Since the FTX debacle, crypto-related assets have gotten crushed. Crypto bears believe that a bubble has popped and some sanity is slowly being restored to financial markets. Maybe, but when fear and liquidity issues hit any financial asset, forced selling pushes prices down further and faster than fundamentals alone would imply.
Bears who don’t like crypto fundamentals should watch out for an end-of-fear bounce that typically follows events like the FTX bankruptcy. Crypto assets won’t go down in a straight line. Nothing ever does.
With all of the recent chaos, it’s still fair to ask what just happened. FTX founder Sam Bankman-Fried blamed a classic bank run. “There was too much leverage—more than I realized,” he tweeted on Nov. 15. “A run on the bank and market crash exhausted liquidity.”
Bank runs aren’t easy to understand, but everyone knows more about them than they realize, thanks to Frank Capra’s film It’s a Wonderful Life. Bailey Bros. Building & Loan experienced a run in that film. Jimmy Stewart’s George Bailey tried to reason with his customers, telling them the assets of his lender were essentially houses that couldn’t be converted into cash quickly.
FTX, Bankman-Fried’s brokerage, had about $9 billion in liabilities before it filed for bankruptcy. The asset side of its balance sheet held what turned out to be illiquid assets, including so-called Serum tokens that couldn’t readily be converted into cash without tanking the price.
Exactly how FTX found itself in this situation is for regulators and authorities to unravel. FTX didn’t respond to a request for comment about recent events or its balance sheet.
Serum tokens have dropped from roughly 80 cents to 25 cents in the fallout. Bitcoin, the biggest cryptocurrency, is caught up in all this, too, falling in value from roughly $20,000 to $16,000.

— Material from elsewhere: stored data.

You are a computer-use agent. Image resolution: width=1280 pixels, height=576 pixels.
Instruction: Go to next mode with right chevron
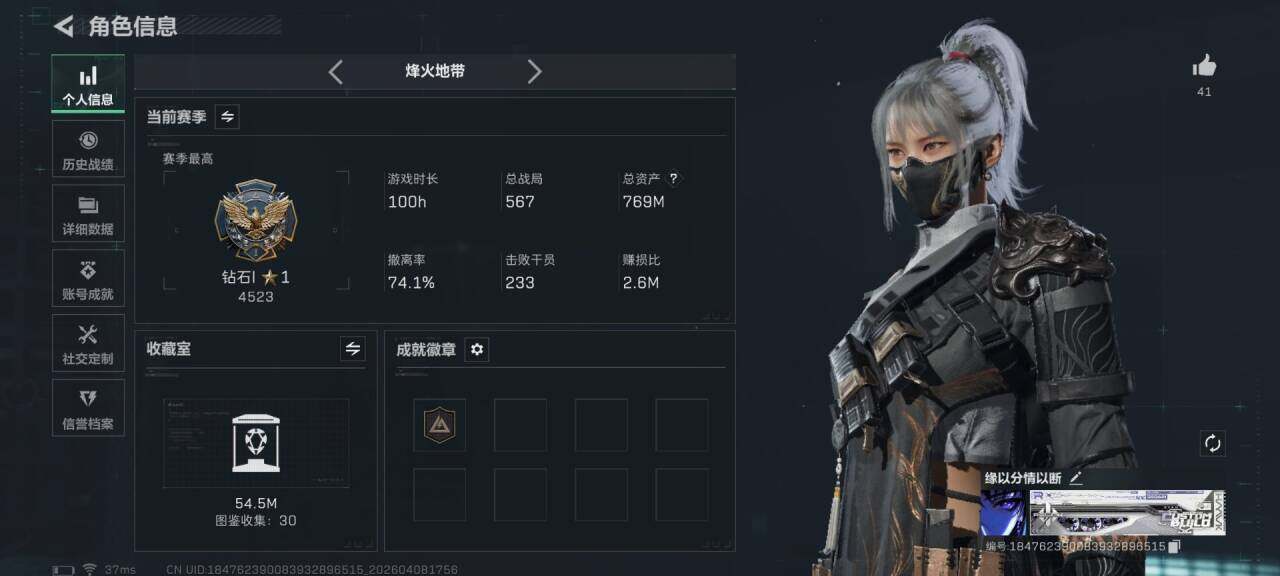coord(534,71)
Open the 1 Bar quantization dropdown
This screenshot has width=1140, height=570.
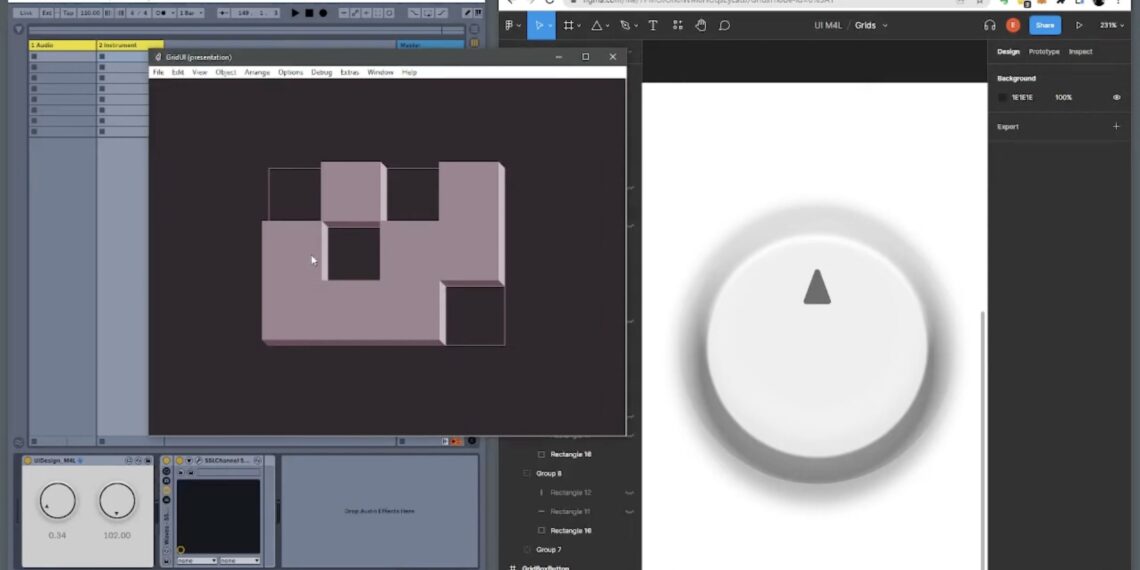[190, 13]
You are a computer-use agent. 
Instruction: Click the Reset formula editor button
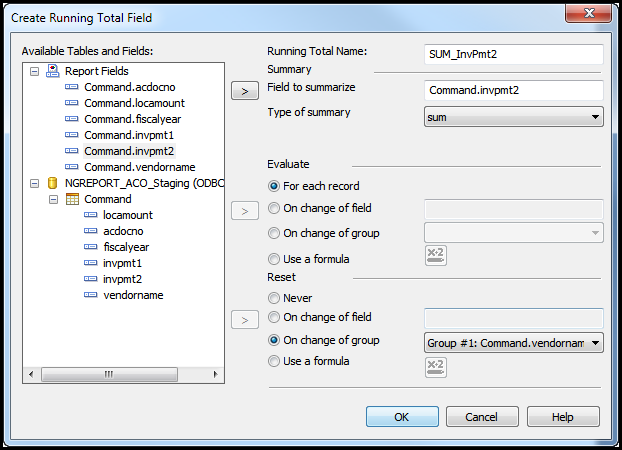click(x=434, y=367)
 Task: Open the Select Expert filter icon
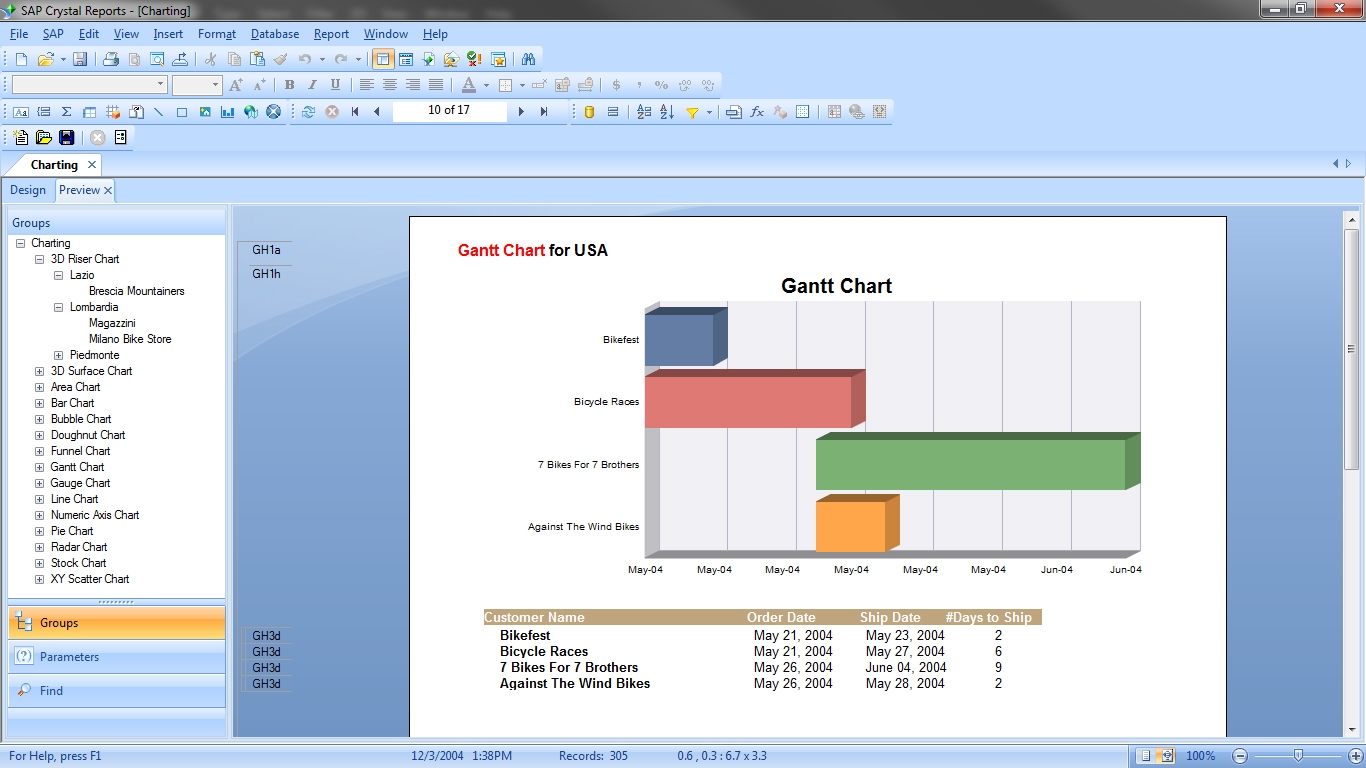click(693, 112)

Those looking for a Bitcoin bounce might be disappointed. “Recent volatility in the cryptocurrency market has generated a long-term breakdown in Bitcoin below key support near $18,000,” wrote Fairlead Strategies founder Katie Stockton on Wednesday. She sees prices heading down around $14,000 in coming months.
CappThesis founder Frank Cappelleri sees some technical trading support for Bitcoin around $15,000, but like Stockton, he doesn’t observe a reason for a big post-FTX bounce. Cappelleri does note some support for
stock (COIN) at about $40, “which lines up with the May low point,” he tells Barron’s. Coinbase is a crypto broker, similar to FTX, and its shares were caught up in the crypto shock just like the cryptocurrencies.
Coinbase stock fell from roughly $75 to hit a post-FTX low of $40.68 on Monday. It now sits at around $44. The selling pressure might be over for now. (In this bank-run-like episode, Coinbase is actually the Bailey Bros. Building & Loan figure. Bailey was the victim of a run that started at the local bank.)
Traders looking to take advantage of market dislocations arising from nonfundamental selling pressure might want to look at Coinbase instead of the currencies traded on its platform.
Whether cryptocurrencies and brokerages are a good investment for the long run remains a heated debate. ARK Invest’s Cathie Wood says that Bitcoin will be worth $1 million apiece by 2030. Berkshire Hathaway Vice Chairman Charlie Munger calls crypto a combination of fraud and delusion.
The truth may well lie somewhere in between.